Originally, I figured if I ran short of time this year I'd just pay a guide (who's climbed the route a hundred times and knows exactly where to set his pro) to just zip me right to the top. But now it's the principal of the matter; I want to make my first ascent solo. Paying a guide would be like joining a fraternity to get me through school. So Long. GREG
TOWER TALES - BOOK1 / CHAPTER 6
27OCT01 (5th Attempt):
I rode my bicycle in a cold north wind almost every day this week. I take a southwest road out of Broadus at about 3 or 4:00PM, ride an hour or hour an a half, then turn back. If I'm not hallucinating, the wind comes out of the west till about 5:00, then turns colder coming out of the north. So I'm bucking a quartering headwind both ways, which is good for exercise resistance but bad for freezing my butt. Anyway, there's an old girl that goes for a walk with her mini-collie about the time I'm coming in and I always stop to say hi. So Thursday I told her: "Well, it's still bearable out here, but winter's coming." She says: "It's suppose to be in the 60's tomorrow." I headed straight in and went for the "Instant Weather Channel". 55 to 60 Friday. 65 to 70 Saturday. 60 to 65 Sunday. Indian Summer. Suncor was waiting on a permit for the last well, so no logging for several days. One more chance before they cut me loose. Got to go for the top on Saturday.
Only thing; I had ordered some more biners Monday. But I didn't tell them 2nd Day shipping because with no good weather in sight, I figured it would be at least a week before I needed them and I really didn't think we'd get any more Indian Summer or that it would correlate with a free day. Actually, the only reason I'd ordered them was because I knew that next summer the economical part of my mind would say: "Fogehht abowwdit; you don't need any more biners." Thing is; I considered myself free of an equipment budget after my first 2 relatively insane climbs, but I have continued to be stingy about getting a biner for every nut and chock. I'd tell myself: "You've got nimble fingers. Just practice separating 1 nut from 2 others with 1 hand and slipping it off the biner without losing any.
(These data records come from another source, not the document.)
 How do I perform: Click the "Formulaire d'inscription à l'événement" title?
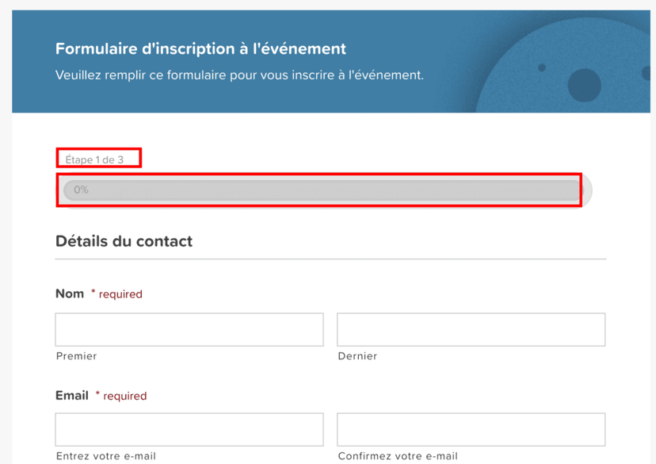pos(200,49)
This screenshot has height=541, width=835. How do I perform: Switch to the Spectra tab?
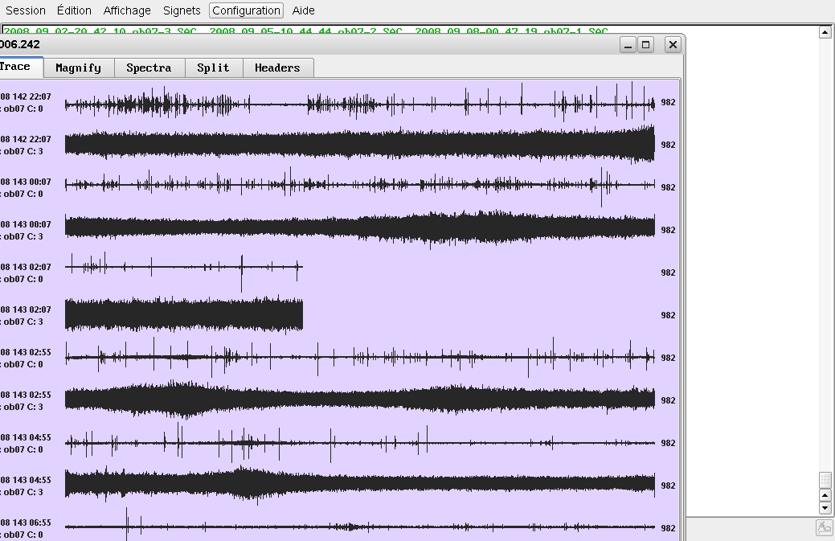pyautogui.click(x=149, y=68)
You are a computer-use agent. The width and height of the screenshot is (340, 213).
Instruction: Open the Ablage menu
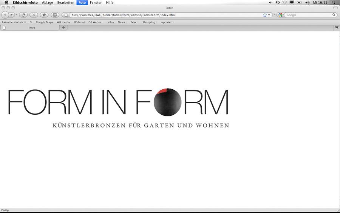[x=47, y=2]
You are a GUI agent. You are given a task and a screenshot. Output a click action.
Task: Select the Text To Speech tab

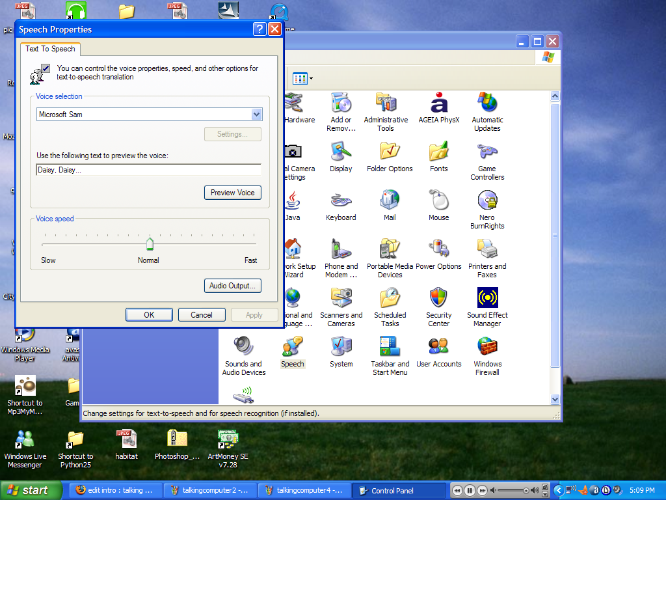coord(51,49)
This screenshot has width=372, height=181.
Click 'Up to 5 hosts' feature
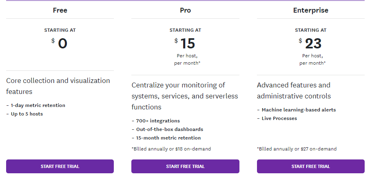(x=27, y=114)
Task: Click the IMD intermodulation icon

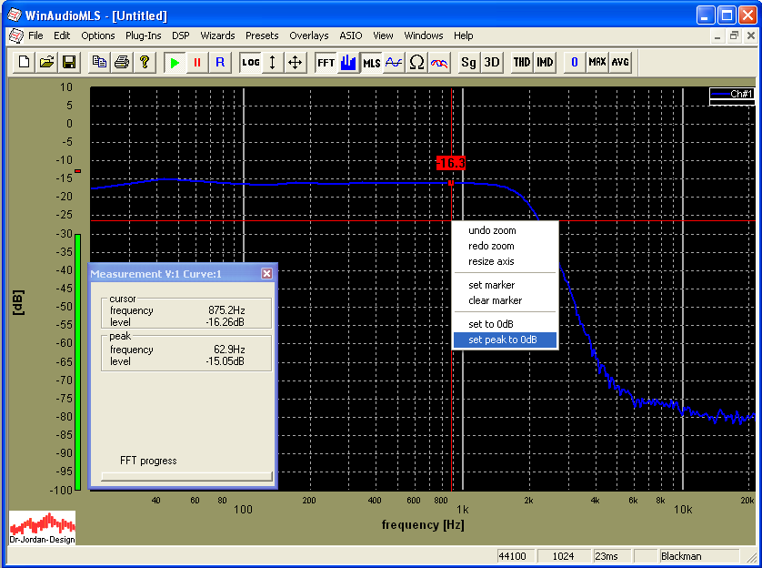Action: (545, 62)
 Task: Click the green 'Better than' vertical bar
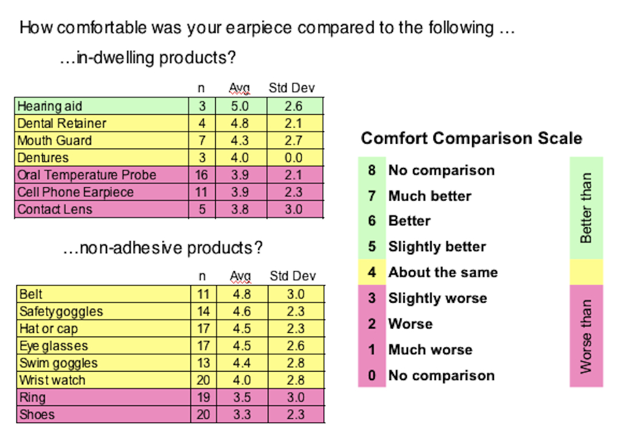(586, 208)
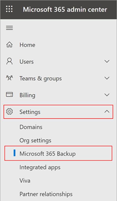Click the Microsoft 365 admin center title
The image size is (117, 201).
tap(65, 9)
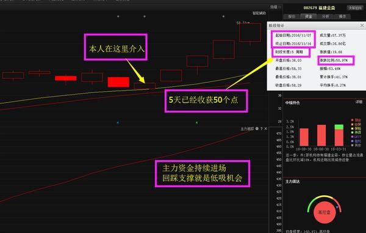Select the gray dot marker above the tallest candle
Image resolution: width=366 pixels, height=233 pixels.
point(223,17)
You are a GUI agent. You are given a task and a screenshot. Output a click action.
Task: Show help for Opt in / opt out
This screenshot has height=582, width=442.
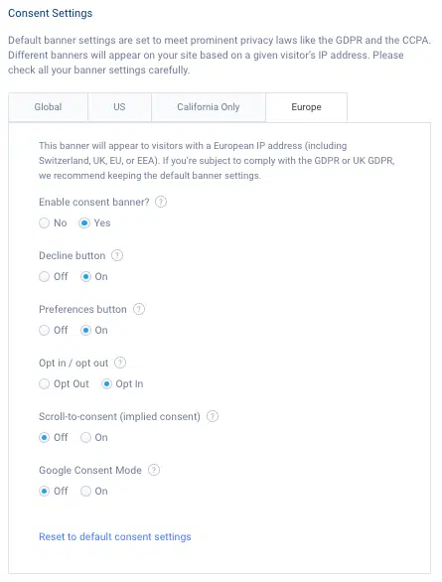(x=120, y=363)
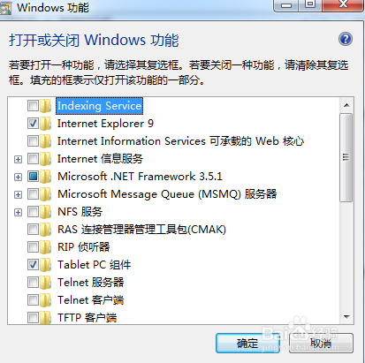Click the blue help question mark icon
Viewport: 365px width, 363px height.
click(x=346, y=39)
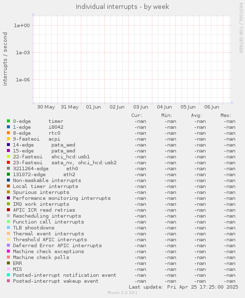Click the RRDTOOL / TOBI OETIKER watermark

click(241, 28)
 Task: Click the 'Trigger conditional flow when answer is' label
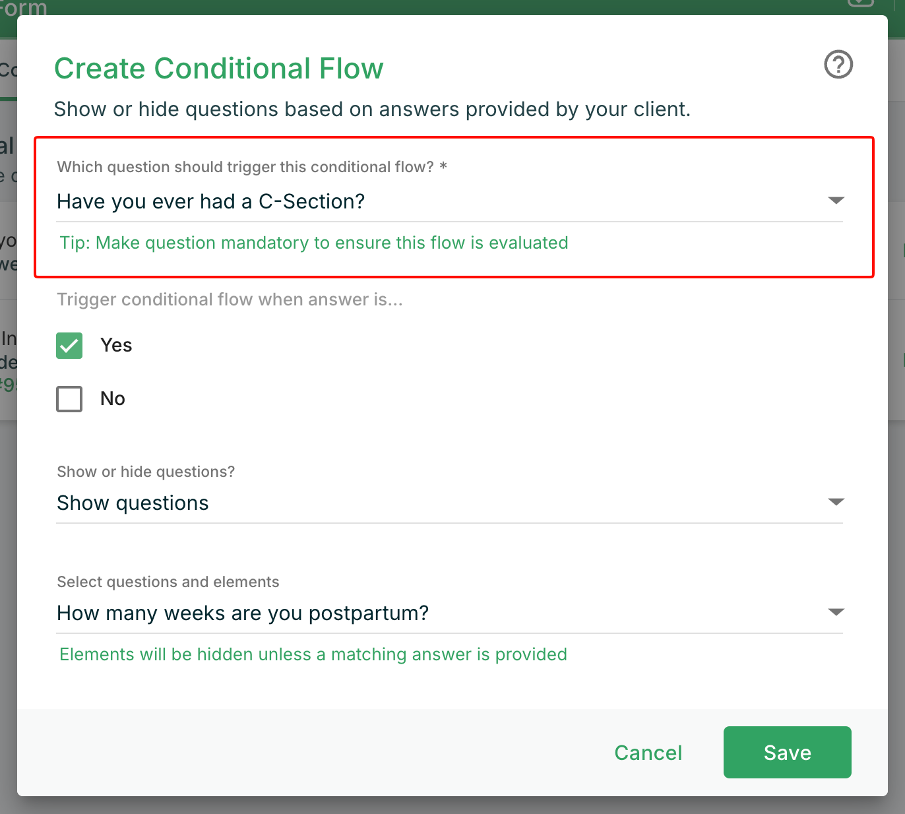click(230, 299)
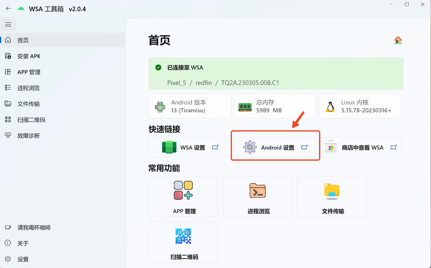Viewport: 431px width, 268px height.
Task: Click the 扫描二维码 sidebar QR icon
Action: pyautogui.click(x=8, y=120)
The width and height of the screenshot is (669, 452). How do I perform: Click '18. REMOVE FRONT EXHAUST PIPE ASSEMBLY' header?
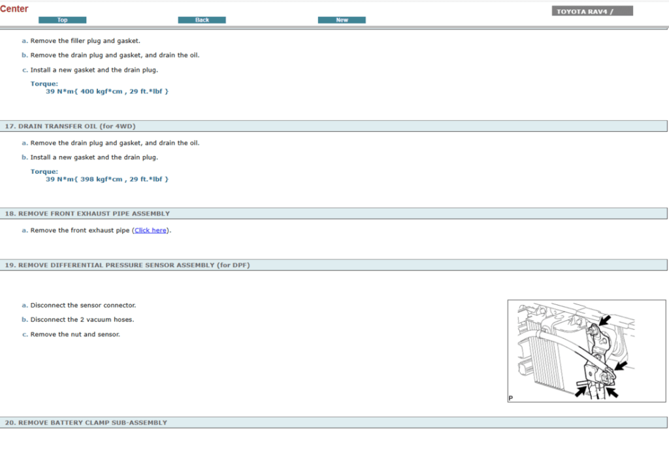click(x=88, y=214)
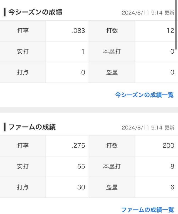The height and width of the screenshot is (214, 178).
Task: Click the farm 打率 label cell
Action: tap(23, 146)
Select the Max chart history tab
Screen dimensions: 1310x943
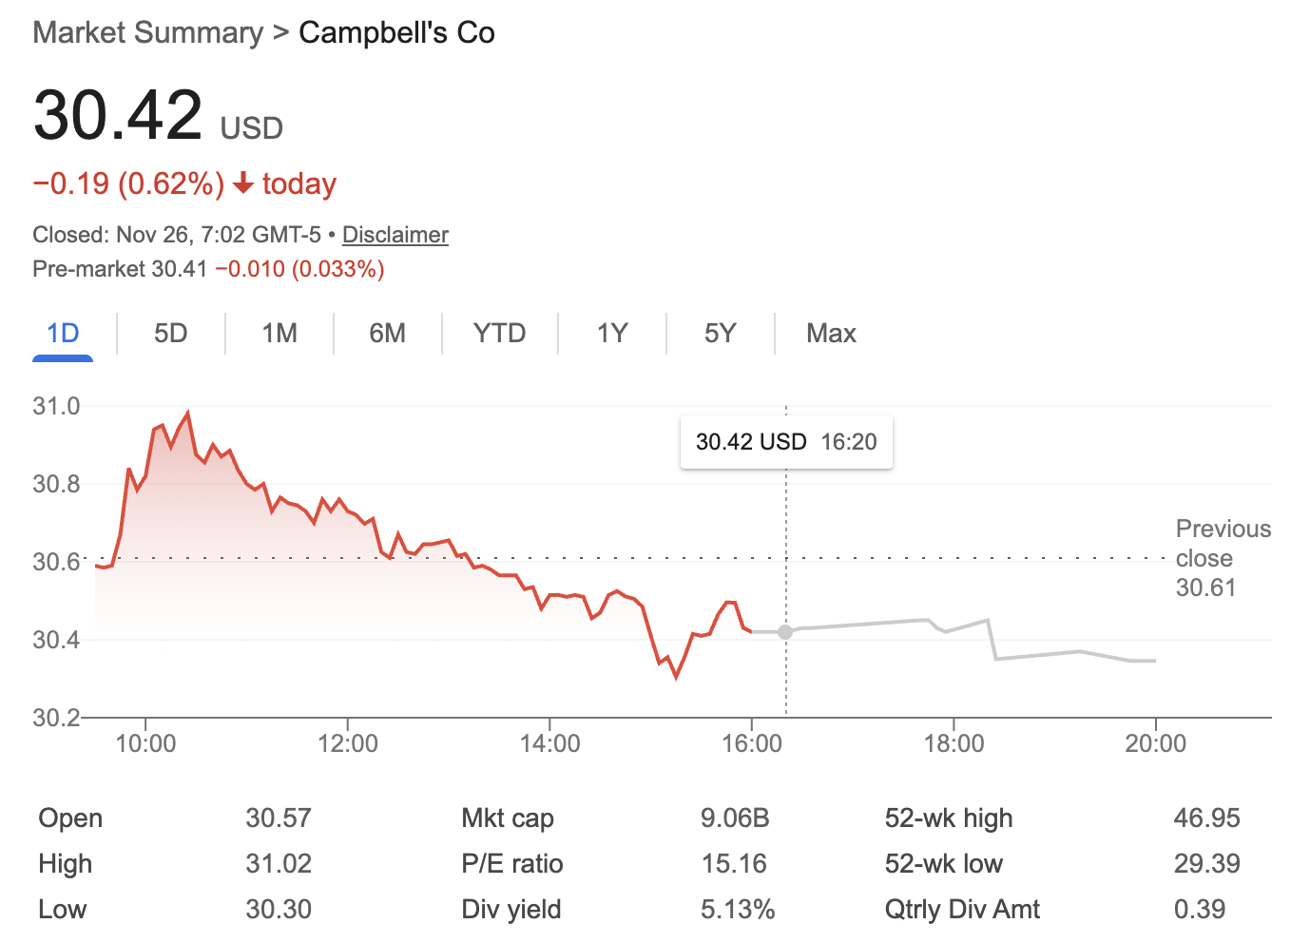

No problem." Then I'm clinging to a face, toes on half inch edges, fingertips jammed in a crack, the other hand (that didn't practice) fumbling for a nut; and that little voice says "If you keep trying to solo climb this rock on a budget: Death will come quickly for you. Get a biner for every nut next time." Then I get back in the comfort of a warm room and think: "I don't need any more biners... not really." WRONG. "The bane of mankind is how quickly he forgets._Merlin"
So, Friday I drove to Gillette to get my mail. No biners. I bought what they had at a little bike and climbing shop. Still had nuts doubled up, but I singled the ones I knew I would want readily available. Got to bed early for a change, because this was the first climb I'd planned a day ahead. The others were all: Gotta go tomorrow.
Signed in an hour earlier than last time. Crossed the boulder field in the dark and scrambled the APPROACH by first light. Reached the base of the first pitch as the sun crested the horizon. Set up my anchor, climbed the first pitch, pulled up my haul pack and rapped back down just as the first climbers reached my anchor. The standard first question is: "Where's your partner?" (Like they expect I've got him tied up by the toes behind the Leaning Column.) Well, I told them straight up I'm not going to let them pass because then I wouldn't have time to summit. Although in my mind I was questioning if I had time anyway, since it was already 10:30.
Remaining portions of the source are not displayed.